The problem>
Restate word for word the entries below, starting with the line with "Task: Click the red" and continuing through the line with "991x534 pixels.". Include both of those lines and no others.

Dataset entries>
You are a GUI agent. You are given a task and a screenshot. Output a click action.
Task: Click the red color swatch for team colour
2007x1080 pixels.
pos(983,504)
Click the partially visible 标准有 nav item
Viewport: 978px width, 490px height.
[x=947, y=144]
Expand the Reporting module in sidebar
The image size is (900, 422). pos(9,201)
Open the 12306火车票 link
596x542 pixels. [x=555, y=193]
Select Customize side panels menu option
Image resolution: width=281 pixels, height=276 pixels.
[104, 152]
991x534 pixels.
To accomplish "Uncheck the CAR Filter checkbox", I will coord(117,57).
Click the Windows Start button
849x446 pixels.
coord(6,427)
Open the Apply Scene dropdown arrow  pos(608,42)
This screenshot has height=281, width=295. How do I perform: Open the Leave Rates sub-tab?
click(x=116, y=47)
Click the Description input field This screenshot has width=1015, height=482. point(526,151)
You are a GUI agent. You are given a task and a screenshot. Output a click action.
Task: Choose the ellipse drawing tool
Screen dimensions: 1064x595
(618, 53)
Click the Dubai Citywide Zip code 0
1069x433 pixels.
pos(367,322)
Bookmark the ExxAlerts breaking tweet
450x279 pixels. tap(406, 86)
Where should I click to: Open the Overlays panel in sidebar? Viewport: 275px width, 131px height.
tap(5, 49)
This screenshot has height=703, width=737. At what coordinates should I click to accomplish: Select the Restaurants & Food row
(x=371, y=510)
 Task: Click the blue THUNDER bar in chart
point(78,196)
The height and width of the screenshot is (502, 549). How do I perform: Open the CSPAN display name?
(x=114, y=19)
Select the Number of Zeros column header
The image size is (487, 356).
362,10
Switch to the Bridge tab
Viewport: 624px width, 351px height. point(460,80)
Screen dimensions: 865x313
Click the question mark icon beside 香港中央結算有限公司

Problem solution>
Task: Click the red color swatch for team colour
2007x1080 pixels.
pos(983,504)
Click the partially visible 标准有 nav item
Viewport: 978px width, 490px height.
[x=947, y=144]
Expand the Reporting module in sidebar
The image size is (900, 422). pos(9,201)
Open the 12306火车票 link
596x542 pixels. [x=555, y=193]
Select Customize side panels menu option
Image resolution: width=281 pixels, height=276 pixels.
[104, 152]
991x534 pixels.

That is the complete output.